**Records from a collection**
※

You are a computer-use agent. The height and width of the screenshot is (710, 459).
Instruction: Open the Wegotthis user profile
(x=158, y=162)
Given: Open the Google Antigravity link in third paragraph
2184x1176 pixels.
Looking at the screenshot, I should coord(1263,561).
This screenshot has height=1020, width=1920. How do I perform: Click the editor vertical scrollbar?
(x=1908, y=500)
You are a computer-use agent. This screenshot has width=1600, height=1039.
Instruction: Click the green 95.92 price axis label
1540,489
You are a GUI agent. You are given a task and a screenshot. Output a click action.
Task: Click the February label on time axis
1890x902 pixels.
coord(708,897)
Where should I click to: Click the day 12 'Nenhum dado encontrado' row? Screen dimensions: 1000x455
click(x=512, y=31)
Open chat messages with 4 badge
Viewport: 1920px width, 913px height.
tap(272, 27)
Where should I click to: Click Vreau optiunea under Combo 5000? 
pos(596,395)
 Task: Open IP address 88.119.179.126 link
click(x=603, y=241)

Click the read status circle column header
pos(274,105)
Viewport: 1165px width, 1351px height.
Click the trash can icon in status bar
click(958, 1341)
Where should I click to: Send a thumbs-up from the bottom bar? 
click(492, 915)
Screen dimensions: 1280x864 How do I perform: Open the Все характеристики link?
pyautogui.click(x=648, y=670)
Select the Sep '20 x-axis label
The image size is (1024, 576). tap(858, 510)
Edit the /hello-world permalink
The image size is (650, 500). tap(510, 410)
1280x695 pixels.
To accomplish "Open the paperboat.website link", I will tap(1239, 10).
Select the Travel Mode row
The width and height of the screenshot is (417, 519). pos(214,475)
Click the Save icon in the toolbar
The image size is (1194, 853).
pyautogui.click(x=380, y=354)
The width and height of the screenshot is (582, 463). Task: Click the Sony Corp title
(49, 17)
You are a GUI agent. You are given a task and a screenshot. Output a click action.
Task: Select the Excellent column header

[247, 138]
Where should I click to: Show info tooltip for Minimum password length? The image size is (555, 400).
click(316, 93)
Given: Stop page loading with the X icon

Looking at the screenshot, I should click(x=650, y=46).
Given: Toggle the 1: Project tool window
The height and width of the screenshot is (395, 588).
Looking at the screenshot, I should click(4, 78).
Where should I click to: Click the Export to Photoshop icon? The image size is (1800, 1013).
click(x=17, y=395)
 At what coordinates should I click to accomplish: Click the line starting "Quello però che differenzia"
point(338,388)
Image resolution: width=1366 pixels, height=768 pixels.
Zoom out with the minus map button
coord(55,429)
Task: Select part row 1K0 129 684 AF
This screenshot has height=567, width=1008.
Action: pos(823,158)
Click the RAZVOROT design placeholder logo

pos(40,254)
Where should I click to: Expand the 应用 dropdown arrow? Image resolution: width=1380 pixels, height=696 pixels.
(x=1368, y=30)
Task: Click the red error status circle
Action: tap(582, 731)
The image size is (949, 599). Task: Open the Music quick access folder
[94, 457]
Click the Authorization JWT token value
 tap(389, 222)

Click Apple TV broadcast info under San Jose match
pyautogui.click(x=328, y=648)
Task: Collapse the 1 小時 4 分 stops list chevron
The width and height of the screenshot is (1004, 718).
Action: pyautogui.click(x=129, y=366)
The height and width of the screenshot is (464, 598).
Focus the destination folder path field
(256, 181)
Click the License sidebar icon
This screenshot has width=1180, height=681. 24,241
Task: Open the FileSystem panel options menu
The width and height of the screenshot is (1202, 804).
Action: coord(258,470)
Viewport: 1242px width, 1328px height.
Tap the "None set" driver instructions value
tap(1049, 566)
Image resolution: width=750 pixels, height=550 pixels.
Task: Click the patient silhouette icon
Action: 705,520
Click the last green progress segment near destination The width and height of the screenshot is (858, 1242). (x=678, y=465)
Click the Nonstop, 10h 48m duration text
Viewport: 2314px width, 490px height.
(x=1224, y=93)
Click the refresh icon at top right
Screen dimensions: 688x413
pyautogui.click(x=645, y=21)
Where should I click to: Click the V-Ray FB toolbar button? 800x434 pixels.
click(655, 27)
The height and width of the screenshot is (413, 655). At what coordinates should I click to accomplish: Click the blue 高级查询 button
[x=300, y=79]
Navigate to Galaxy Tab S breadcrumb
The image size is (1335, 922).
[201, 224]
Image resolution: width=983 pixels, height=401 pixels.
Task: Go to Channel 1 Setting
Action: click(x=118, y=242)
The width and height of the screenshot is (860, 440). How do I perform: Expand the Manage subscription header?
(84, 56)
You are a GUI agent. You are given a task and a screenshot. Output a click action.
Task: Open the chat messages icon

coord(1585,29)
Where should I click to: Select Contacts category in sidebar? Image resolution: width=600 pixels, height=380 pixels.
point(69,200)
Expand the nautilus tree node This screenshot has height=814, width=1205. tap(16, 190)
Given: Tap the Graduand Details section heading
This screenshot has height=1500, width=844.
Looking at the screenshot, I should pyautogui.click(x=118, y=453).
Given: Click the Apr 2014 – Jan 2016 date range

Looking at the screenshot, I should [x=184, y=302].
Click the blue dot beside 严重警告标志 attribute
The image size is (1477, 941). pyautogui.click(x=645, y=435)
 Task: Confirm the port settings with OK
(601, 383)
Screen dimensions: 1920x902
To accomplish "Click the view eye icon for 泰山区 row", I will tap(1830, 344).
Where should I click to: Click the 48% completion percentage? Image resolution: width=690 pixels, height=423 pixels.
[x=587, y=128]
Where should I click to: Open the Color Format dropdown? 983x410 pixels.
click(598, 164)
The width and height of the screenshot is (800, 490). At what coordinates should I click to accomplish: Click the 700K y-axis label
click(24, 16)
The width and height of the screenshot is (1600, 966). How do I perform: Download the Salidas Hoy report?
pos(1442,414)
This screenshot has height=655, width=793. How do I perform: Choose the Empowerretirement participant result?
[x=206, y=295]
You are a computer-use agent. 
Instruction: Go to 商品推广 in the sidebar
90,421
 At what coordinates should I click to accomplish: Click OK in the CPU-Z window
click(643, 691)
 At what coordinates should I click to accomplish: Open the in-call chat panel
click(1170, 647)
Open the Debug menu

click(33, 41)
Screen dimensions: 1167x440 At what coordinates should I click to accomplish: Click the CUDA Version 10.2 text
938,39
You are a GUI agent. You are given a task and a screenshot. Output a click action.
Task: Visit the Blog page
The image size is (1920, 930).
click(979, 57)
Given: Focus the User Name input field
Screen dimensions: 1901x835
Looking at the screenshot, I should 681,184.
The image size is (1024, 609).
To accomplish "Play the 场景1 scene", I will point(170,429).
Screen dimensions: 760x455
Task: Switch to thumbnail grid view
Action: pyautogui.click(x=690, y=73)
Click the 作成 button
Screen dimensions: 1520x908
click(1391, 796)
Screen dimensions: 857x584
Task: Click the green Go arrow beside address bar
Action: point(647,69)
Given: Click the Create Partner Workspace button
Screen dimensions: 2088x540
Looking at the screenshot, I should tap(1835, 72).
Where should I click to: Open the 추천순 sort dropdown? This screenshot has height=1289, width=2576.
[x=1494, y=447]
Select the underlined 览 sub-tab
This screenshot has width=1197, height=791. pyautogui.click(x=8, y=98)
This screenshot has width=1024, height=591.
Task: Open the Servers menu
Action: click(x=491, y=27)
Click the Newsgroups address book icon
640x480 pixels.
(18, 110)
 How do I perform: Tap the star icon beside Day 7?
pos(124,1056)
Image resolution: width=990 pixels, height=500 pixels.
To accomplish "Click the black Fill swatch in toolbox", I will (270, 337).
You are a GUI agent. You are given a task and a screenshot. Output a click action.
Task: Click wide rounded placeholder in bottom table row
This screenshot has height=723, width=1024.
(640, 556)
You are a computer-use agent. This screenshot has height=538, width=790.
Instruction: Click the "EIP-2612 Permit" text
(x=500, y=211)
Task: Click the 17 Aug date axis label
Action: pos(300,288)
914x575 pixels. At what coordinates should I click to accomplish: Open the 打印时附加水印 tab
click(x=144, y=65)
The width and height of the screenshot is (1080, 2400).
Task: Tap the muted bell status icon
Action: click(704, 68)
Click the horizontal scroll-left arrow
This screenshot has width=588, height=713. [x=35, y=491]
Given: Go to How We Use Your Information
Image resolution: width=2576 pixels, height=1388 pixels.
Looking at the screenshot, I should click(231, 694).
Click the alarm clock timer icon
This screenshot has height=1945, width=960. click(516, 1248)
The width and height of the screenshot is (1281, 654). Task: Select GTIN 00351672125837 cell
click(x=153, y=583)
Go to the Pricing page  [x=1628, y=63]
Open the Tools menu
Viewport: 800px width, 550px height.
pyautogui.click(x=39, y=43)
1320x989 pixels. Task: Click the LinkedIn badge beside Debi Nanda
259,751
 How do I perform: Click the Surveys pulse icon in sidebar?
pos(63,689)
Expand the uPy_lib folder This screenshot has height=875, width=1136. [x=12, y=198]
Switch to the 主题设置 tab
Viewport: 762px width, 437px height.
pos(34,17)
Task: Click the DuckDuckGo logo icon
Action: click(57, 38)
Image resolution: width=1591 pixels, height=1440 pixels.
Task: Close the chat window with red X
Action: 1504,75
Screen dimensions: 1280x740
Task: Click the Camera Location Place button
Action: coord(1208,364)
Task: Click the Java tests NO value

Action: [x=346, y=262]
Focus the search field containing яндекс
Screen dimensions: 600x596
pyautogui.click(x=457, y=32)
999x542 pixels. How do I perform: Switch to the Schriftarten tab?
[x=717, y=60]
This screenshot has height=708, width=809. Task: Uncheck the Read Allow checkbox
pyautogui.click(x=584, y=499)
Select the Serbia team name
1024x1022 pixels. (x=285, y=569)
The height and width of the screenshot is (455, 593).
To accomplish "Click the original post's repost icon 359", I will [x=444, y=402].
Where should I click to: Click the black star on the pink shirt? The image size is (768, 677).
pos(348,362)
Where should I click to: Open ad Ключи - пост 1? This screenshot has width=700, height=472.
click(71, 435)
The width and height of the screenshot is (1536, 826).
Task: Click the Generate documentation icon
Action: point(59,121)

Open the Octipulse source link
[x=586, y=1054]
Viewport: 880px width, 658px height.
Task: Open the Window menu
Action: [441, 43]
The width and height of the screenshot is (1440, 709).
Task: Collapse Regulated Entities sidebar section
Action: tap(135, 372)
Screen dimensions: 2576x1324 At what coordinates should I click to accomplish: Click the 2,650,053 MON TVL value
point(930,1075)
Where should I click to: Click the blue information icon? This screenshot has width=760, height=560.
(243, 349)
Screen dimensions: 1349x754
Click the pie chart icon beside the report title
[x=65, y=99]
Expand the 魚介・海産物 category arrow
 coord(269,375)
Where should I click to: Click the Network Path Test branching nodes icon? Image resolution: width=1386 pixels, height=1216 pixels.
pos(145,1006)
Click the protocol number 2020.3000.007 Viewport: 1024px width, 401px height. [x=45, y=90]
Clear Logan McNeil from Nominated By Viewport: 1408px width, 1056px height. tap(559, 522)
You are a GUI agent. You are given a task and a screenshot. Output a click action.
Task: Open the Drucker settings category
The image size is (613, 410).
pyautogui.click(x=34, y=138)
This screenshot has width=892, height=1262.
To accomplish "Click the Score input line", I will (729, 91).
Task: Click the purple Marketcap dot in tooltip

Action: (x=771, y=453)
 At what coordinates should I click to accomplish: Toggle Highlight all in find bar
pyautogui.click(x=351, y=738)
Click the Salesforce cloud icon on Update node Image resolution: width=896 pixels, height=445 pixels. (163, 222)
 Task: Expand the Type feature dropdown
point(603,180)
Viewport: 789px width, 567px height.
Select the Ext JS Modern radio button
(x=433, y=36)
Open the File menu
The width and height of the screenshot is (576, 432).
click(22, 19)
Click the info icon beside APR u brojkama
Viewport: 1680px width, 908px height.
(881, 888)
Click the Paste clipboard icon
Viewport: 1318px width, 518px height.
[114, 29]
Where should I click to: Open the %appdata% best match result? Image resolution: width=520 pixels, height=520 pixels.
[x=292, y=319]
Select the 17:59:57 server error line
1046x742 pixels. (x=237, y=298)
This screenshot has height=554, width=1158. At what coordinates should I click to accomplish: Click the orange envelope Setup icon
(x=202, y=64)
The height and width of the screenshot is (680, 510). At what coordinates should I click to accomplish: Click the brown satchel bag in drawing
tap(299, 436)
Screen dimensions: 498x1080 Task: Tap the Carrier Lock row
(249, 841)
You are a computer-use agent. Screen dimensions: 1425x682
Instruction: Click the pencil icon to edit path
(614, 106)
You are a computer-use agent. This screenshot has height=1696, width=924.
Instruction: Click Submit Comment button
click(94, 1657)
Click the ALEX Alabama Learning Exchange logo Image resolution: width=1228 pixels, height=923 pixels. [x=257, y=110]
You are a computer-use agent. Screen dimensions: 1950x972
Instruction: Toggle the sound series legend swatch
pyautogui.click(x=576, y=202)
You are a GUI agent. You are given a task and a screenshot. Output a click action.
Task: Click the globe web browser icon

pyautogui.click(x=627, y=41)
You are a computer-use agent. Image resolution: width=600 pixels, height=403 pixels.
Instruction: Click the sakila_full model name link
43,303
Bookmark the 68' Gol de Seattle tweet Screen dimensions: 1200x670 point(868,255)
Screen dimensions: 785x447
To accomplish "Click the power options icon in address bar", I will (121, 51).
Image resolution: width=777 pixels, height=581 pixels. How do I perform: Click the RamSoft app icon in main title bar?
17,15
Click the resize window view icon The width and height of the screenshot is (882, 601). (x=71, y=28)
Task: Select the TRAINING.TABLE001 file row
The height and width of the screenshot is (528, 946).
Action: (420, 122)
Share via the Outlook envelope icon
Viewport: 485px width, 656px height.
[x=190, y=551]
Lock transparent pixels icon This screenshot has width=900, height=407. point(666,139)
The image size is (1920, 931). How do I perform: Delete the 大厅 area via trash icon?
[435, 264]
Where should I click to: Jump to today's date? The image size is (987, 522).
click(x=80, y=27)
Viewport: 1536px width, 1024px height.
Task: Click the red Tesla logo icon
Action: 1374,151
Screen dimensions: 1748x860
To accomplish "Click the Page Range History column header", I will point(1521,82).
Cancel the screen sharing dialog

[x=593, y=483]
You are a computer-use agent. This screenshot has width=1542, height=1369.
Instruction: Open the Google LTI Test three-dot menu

※

**Work instructions**
Across the records above, return every line that contains the word "computer".

**Result**
You are a computer-use agent. The height and width of the screenshot is (710, 459).
You are a computer-use agent. This screenshot has width=1600, height=1039.
You are a computer-use agent. 
You are a computer-use agent. This screenshot has height=538, width=790.
You are a computer-use agent. Screen dimensions: 1425x682
You are a computer-use agent. This screenshot has height=1696, width=924.
You are a computer-use agent. Screen dimensions: 1950x972
You are a computer-use agent. Image resolution: width=600 pixels, height=403 pixels.
You are a computer-use agent. This screenshot has width=1542, height=1369.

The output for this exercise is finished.